I have a function that works locally and I have a config file that loads into the app using Viper, I also have viper.AutomaticEnv() set.

After deploying to AWS Lambda, seems like env vars are ignored. I went over to the Viper issues page and found this: https://github.com/spf13/viper/issues/584

Looks like Viper requires a config file to load or it will just stop working even though we can set env vars.

How do you handle local dev vs deployment for lambda secrets in Go?

I would like to avoid AWS Secrets Manager if possible

CodePudding user response:

There are a lot of options how to handle secrets in AWS Lambdas. I'd recommend to not use Viper or any of those tools. Building a Lambda that reads configuration from environment Lambdas is simple.

That said, I would also recommend reading secrets from AWS SSM parameter store.

main.go

func (h handler) handleRequest() error {
    fmt.Printf("My secret: %s", h.config.secret)

    return nil
}

type configuration struct {
    secret string
}

type handler struct {
    config configuration
}

func newConfig() (configuration, error) {
    secret, ok := os.LookupEnv("SECRET")
    if !ok {
        return configuration{}, errors.New("can not read environment variable 'SECRET'")
    }

    return configuration{
        secret: secret
    }, nil
}

func main() {
    cfg, err := newConfig()
    if err != nil {
        fmt.Printf("unable to create configuration: %v\n", err)
        os.Exit(1)
    }

    h := handler{
        config: cfg,
    }

    lambda.Start(h.handleRequest)
}

No need to use Viper and increase your binaries size unnecessarily. Remember: larger binary, longer cold-start time.

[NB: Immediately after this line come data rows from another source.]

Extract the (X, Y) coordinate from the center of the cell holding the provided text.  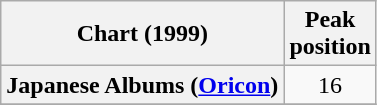
Peakposition (330, 34)
Japanese Albums (Oricon) (142, 85)
Chart (1999) (142, 34)
16 (330, 85)
Capture the cell that displays the provided text and extract its (X, Y) central coordinate. 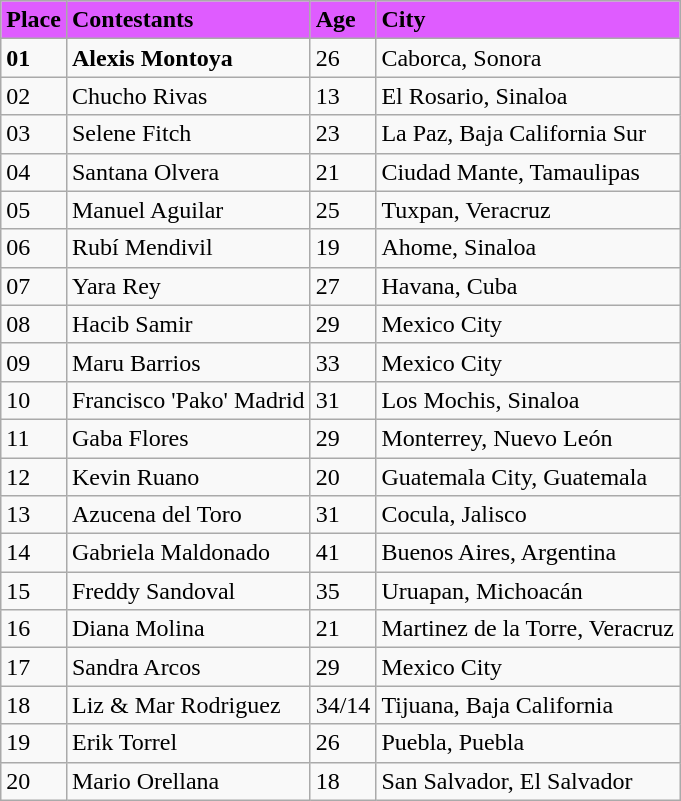
25 (343, 210)
06 (34, 248)
Havana, Cuba (528, 286)
Liz & Mar Rodriguez (188, 705)
Tijuana, Baja California (528, 705)
Tuxpan, Veracruz (528, 210)
Francisco 'Pako' Madrid (188, 400)
Gaba Flores (188, 438)
Los Mochis, Sinaloa (528, 400)
Chucho Rivas (188, 96)
Erik Torrel (188, 743)
Freddy Sandoval (188, 591)
14 (34, 553)
04 (34, 172)
34/14 (343, 705)
Puebla, Puebla (528, 743)
10 (34, 400)
Guatemala City, Guatemala (528, 477)
Contestants (188, 20)
Monterrey, Nuevo León (528, 438)
Manuel Aguilar (188, 210)
08 (34, 324)
Buenos Aires, Argentina (528, 553)
01 (34, 58)
12 (34, 477)
16 (34, 629)
Yara Rey (188, 286)
27 (343, 286)
Uruapan, Michoacán (528, 591)
La Paz, Baja California Sur (528, 134)
Ciudad Mante, Tamaulipas (528, 172)
Sandra Arcos (188, 667)
Place (34, 20)
San Salvador, El Salvador (528, 781)
15 (34, 591)
Ahome, Sinaloa (528, 248)
02 (34, 96)
Alexis Montoya (188, 58)
23 (343, 134)
41 (343, 553)
33 (343, 362)
Kevin Ruano (188, 477)
El Rosario, Sinaloa (528, 96)
03 (34, 134)
Maru Barrios (188, 362)
Hacib Samir (188, 324)
17 (34, 667)
Age (343, 20)
11 (34, 438)
07 (34, 286)
Santana Olvera (188, 172)
Azucena del Toro (188, 515)
Rubí Mendivil (188, 248)
City (528, 20)
Selene Fitch (188, 134)
Diana Molina (188, 629)
05 (34, 210)
09 (34, 362)
Cocula, Jalisco (528, 515)
Gabriela Maldonado (188, 553)
Mario Orellana (188, 781)
Caborca, Sonora (528, 58)
Martinez de la Torre, Veracruz (528, 629)
35 (343, 591)
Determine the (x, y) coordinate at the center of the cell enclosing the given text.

How do you handle local dev vs deployment for lambda secrets in Go?

Usually, we only use unit tests locally that use mocked services that do not require secrets. Most of the "integration" testing is done in AWS. Every developer has their own "environment" that they can deploy. To manage this we use Terraform.

If you really need to do test something locally, I'd recommend to create a test file that you do "gitignore" to avoid committing it. In this file I just hard-code the secret.

So for example, you can have a playground_test.go which you ignore in your .gitignore file.